## Source extract:
The popular youth surf store continues to push pornified products to young people. City Beach sells what we’ve called ‘porn t-shirts’ -clothing with pornified images of naked and semi naked women.
The range extends to thongs, hats and at the start of the year even pencil cases
were available at its ‘back to school’ sale. We’ve held protests outside City Beach stores in Brisbane and Sydney.
We’ve taken City Beach to the Equal Opportunities Commission and yet they refuse to budge. While City Beach insist on pimping porn accessories to the youth market, you insist on taking your Christmas shopping elsewhere.
Jewellery and accessories retailer Diva began selling Playboy branded jewellery
in 2011 to its target market of tween girls. (also read: The Age)
A petition through change.org accumulated over 8000 signatures and Diva withdrew much of its Playboy advertising and stock from the shelves. But dodgy Diva continued to sell their Playboy range from underneath the counter and stock has slowly crept back out on display in stores again over the past year.
When challenged again, Diva defended their Playboy range as marketed to their ‘mature’ customers. No matter their age, girls and women deserve better than being sold the merchandise of the global sex industry – when it comes to your Christmas shopping, drop Diva.
Lynx, men’s deodorant has continued to churn out their trademark sexist ads throughout 2012.
Lynx’s ‘controversial’ promotions – including the “Rules of Rugby” and the ‘Washes Your Balls’ promotion – are the perfect demonstration of how a company can misuse advertising industry self-regulation to its advantage. Create a ‘controversial ad’, wait for the complaints to roll in, cross promote with sexist ‘lads mags’ then cash in the dollars from the increased exposure. Lynx seems to think this manoeuvre will stop us from speaking out – it won’t.
And while you’re boycotting Lynx, you might want to give this brand a miss too…
What? Dove? The brand that brought us the campaign for real beauty? Absolutely! Dove is owned by Unilever, the same company who owns and markets Lynx. But the sexploitative hypocrisy doesn’t just stop there – under the Dove label, Unilever also sell a number of ‘skin whitening’ products, as well as anti-cellulite, breast-firming and breast growth creams. Making money off body dissatisfaction, sexual objectification AND positive body image campaigns? We’re not buying it Unilever.
In February this year, Mossimo ran a competition asking people to upload photographs to their Facebook “peep show” campaign. Images of Australia’s Miss Universe contestant in her underwear were given as examples, with the ‘peep’ which received the most votes winning a digital camera.
Despite the clear references to the sex industry as well as (the crime of) keyhole peeping on women, Mossimo denied any wrongdoing. The Advertising Standards Board saw it differently, upholding complaints about the campaign. Read about the online protest (and how we won a lovely new Canon camera!) against Mossimo here.
We wrote about General Pants explicit, sexist, and degrading advertising campaigns last year. They have a history of sex industry inspired stunts including live pole dance shows in their shop front windows. We have continued to hear from supporters about shop window displays and the images they display inside their change rooms. Give General Pants a miss.

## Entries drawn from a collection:
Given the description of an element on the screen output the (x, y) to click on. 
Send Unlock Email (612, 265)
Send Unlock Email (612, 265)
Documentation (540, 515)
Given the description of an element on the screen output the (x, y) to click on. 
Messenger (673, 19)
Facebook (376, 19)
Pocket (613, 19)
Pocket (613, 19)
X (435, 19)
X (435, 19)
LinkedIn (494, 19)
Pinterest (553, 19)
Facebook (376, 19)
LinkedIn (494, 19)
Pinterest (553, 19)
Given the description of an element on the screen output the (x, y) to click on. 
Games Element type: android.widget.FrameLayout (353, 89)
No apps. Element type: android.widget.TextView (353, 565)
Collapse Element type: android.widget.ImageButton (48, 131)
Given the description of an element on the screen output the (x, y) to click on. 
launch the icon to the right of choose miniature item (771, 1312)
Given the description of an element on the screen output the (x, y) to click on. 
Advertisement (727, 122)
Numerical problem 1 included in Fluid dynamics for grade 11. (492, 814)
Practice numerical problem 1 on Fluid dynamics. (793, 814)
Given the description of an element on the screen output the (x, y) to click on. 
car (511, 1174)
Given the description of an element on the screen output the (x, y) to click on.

## Work instructions:
A: In the boycott piece, how many signatures did the change.org petition about Diva gather?
B: Write out the entries word for word, everything from their first line down to the line containing "Collapse Element type: android.widget.ImageButton", with both ends included.

## Task-by-task solutions:
A: Over 8000 signatures.

B:
Given the description of an element on the screen output the (x, y) to click on. 
Send Unlock Email (612, 265)
Send Unlock Email (612, 265)
Documentation (540, 515)
Given the description of an element on the screen output the (x, y) to click on. 
Messenger (673, 19)
Facebook (376, 19)
Pocket (613, 19)
Pocket (613, 19)
X (435, 19)
X (435, 19)
LinkedIn (494, 19)
Pinterest (553, 19)
Facebook (376, 19)
LinkedIn (494, 19)
Pinterest (553, 19)
Given the description of an element on the screen output the (x, y) to click on. 
Games Element type: android.widget.FrameLayout (353, 89)
No apps. Element type: android.widget.TextView (353, 565)
Collapse Element type: android.widget.ImageButton (48, 131)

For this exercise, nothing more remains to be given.